**Aim of the task**
Which lines run from the line with "This screenshot has height=720, width=1280." through the line with "Click the Repositories" in the entries below? Print them exactly, both ends included, and nothing more.

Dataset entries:
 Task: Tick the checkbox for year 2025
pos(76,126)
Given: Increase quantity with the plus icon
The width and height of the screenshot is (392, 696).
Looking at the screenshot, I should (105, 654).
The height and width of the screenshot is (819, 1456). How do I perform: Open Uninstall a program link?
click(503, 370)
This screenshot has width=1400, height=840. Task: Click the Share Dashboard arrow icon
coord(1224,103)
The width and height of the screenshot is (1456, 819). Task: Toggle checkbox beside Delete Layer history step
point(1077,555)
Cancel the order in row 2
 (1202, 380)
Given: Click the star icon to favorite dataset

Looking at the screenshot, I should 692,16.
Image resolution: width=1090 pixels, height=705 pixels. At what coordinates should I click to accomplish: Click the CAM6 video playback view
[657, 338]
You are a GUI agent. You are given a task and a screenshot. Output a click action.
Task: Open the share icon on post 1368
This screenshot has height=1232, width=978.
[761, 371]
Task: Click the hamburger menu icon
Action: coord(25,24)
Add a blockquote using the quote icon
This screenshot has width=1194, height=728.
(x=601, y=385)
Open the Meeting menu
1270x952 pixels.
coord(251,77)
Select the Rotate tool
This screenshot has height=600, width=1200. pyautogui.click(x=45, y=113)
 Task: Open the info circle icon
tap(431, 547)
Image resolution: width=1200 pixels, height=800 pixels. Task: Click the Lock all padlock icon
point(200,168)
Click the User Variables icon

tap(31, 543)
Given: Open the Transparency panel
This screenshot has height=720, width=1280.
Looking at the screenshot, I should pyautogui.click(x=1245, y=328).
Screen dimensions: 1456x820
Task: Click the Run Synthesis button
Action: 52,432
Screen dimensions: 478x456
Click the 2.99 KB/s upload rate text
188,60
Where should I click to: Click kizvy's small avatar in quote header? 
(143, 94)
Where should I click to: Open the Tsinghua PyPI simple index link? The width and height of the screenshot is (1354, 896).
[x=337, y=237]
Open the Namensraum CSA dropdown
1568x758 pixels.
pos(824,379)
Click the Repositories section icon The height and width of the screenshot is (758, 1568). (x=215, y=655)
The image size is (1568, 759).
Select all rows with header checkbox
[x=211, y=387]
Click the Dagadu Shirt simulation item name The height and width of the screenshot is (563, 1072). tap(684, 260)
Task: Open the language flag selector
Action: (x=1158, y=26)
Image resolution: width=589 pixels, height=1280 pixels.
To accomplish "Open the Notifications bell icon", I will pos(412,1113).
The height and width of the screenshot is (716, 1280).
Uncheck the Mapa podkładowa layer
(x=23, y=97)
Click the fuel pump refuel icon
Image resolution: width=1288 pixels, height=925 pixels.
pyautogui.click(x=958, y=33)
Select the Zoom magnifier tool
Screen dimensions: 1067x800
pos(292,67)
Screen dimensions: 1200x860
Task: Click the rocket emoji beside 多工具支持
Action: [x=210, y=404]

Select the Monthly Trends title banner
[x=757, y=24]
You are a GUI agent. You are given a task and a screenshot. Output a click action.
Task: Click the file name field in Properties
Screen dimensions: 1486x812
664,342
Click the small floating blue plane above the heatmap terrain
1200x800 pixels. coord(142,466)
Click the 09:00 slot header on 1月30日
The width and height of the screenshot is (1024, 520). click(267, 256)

**Finished exercise**
This screenshot has height=720, width=1280.
Looking at the screenshot, I should pyautogui.click(x=1245, y=328).
Screen dimensions: 1456x820
Task: Click the Run Synthesis button
Action: 52,432
Screen dimensions: 478x456
Click the 2.99 KB/s upload rate text
188,60
Where should I click to: Click kizvy's small avatar in quote header? 
(143, 94)
Where should I click to: Open the Tsinghua PyPI simple index link? The width and height of the screenshot is (1354, 896).
[x=337, y=237]
Open the Namensraum CSA dropdown
1568x758 pixels.
pos(824,379)
Click the Repositories section icon The height and width of the screenshot is (758, 1568). (x=215, y=655)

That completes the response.